#### Input data ####

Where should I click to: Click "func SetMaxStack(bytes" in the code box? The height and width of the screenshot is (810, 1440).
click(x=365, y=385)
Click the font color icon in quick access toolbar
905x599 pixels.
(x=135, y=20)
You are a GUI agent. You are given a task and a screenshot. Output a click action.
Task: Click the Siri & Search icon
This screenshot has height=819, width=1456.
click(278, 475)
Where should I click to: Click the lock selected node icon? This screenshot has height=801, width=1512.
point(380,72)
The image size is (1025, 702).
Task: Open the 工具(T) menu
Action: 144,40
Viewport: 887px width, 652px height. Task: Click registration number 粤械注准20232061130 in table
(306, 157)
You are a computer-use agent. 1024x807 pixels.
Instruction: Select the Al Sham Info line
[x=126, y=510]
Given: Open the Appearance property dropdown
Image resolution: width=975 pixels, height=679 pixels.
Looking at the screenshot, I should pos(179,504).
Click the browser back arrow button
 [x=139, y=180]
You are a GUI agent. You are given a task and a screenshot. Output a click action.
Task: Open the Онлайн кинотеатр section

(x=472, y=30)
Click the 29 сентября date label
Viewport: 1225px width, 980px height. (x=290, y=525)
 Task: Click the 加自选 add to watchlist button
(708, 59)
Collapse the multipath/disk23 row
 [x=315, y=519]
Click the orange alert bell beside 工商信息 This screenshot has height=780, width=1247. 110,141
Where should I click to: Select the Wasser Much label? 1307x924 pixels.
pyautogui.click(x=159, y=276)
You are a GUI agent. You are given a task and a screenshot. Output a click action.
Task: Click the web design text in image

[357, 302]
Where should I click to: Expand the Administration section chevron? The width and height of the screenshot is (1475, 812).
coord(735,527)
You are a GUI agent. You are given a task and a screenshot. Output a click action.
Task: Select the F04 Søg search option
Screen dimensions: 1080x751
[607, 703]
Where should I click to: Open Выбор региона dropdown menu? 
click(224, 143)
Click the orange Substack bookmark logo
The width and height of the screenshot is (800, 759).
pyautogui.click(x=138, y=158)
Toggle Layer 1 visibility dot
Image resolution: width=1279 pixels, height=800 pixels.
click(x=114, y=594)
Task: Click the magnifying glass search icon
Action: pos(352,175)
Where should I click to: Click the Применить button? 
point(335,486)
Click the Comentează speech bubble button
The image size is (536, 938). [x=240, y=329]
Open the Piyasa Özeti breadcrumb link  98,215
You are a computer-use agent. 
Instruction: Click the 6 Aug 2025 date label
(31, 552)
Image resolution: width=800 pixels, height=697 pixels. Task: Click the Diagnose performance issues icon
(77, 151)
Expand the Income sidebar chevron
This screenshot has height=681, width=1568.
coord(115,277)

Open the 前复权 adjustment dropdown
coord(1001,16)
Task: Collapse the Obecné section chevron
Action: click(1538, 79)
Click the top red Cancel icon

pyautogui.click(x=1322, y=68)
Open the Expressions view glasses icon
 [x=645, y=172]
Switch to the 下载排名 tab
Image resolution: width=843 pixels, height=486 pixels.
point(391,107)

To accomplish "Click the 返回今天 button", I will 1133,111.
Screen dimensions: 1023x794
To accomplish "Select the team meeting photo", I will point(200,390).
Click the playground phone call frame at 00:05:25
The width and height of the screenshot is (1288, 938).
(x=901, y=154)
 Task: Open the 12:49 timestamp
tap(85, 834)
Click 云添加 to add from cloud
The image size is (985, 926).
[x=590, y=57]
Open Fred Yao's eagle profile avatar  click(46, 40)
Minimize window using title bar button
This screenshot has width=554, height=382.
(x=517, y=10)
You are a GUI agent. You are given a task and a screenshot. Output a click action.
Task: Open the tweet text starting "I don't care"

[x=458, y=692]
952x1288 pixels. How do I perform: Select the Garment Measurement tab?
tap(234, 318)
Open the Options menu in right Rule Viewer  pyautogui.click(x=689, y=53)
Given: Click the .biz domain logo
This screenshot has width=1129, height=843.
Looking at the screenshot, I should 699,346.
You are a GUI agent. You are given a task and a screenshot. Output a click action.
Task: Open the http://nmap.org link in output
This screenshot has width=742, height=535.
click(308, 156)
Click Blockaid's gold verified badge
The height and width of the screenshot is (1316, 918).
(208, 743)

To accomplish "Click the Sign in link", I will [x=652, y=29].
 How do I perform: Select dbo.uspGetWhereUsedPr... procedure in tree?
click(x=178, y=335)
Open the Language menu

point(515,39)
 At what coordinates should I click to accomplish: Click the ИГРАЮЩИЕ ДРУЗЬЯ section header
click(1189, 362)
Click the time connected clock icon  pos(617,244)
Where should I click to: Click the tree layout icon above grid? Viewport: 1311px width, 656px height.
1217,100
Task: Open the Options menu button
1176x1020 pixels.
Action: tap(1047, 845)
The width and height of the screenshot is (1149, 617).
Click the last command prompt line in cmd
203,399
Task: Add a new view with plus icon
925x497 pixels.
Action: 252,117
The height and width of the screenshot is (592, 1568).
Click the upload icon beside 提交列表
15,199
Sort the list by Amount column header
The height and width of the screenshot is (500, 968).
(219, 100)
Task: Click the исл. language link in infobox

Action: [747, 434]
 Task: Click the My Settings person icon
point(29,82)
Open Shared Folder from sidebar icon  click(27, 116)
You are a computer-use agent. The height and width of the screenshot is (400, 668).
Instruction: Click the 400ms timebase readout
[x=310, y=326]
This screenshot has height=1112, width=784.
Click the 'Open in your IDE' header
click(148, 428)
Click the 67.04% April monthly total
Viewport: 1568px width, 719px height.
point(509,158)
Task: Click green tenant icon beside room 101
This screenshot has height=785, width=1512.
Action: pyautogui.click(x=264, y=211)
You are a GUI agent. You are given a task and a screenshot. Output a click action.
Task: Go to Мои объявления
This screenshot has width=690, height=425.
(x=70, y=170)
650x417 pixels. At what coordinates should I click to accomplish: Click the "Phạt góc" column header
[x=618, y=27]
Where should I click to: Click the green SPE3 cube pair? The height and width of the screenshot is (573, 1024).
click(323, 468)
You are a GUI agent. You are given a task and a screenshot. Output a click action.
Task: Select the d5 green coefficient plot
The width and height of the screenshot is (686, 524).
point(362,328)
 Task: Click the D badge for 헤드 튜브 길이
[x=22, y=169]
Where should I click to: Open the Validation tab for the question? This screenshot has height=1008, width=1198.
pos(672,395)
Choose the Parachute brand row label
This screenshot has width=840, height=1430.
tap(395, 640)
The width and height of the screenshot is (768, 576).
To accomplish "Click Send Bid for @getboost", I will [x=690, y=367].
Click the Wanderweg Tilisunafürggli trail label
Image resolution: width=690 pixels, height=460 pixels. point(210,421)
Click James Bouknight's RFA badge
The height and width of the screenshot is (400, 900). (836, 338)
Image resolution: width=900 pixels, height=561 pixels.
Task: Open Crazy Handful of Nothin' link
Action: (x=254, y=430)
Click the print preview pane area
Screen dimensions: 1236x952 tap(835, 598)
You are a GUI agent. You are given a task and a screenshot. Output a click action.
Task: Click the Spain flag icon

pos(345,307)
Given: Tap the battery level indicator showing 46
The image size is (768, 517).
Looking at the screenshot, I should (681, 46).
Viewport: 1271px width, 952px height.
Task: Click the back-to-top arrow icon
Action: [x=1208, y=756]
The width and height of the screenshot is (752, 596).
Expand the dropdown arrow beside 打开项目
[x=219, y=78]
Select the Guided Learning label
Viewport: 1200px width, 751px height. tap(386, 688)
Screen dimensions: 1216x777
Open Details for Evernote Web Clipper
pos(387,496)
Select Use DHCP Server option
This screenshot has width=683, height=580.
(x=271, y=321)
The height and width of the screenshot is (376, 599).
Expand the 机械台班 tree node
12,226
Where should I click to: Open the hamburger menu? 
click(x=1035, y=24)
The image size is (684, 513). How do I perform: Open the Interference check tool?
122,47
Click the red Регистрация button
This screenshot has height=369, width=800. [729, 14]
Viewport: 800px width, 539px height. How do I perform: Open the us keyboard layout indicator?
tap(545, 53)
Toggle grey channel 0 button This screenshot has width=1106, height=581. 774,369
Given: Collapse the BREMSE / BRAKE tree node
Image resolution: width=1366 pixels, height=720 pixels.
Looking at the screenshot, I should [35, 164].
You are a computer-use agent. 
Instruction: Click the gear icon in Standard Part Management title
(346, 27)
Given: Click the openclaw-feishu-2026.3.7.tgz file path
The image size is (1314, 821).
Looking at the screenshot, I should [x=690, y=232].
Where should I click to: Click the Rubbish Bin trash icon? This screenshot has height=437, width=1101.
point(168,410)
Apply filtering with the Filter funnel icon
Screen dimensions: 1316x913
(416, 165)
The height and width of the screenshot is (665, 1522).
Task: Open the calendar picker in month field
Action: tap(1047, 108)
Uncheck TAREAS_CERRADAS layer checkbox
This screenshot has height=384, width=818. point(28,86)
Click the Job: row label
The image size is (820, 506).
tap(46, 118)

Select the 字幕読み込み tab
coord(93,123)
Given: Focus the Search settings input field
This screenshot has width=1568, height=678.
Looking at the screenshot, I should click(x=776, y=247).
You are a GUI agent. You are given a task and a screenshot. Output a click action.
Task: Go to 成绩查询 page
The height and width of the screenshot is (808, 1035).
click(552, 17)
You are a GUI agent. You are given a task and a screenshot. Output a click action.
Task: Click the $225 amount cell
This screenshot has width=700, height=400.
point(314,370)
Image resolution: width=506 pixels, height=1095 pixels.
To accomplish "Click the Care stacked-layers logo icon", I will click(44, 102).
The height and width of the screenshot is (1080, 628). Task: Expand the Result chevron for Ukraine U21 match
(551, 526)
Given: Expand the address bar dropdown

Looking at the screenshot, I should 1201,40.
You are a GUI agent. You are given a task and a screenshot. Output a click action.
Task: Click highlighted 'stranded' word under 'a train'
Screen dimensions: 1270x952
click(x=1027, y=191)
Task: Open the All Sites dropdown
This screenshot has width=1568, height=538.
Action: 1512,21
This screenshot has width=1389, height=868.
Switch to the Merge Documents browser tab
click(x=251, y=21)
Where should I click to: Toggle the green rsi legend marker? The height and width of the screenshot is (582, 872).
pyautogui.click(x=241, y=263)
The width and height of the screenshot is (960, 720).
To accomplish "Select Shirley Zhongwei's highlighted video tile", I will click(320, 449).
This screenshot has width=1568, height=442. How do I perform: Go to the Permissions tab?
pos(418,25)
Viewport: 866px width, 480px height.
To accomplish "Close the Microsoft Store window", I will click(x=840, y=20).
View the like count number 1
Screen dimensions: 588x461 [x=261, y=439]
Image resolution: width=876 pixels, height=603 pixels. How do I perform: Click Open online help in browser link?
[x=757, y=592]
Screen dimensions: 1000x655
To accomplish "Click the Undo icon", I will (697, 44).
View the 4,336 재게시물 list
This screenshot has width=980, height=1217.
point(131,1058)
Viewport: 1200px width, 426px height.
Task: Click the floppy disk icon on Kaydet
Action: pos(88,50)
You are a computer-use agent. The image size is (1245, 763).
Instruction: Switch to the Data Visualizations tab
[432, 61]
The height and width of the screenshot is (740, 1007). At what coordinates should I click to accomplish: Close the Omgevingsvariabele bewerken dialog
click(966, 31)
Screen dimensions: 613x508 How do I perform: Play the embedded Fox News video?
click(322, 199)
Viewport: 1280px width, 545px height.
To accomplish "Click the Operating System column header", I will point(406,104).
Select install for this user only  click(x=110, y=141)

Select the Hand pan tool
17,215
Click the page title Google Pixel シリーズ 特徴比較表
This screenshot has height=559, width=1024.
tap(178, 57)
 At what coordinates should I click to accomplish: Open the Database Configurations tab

####

### What the task requires
Retrieve each line of the data in which the word "orange" can be found.

### Finished exercise
Click the orange alert bell beside 工商信息 This screenshot has height=780, width=1247. 110,141
Click the orange Substack bookmark logo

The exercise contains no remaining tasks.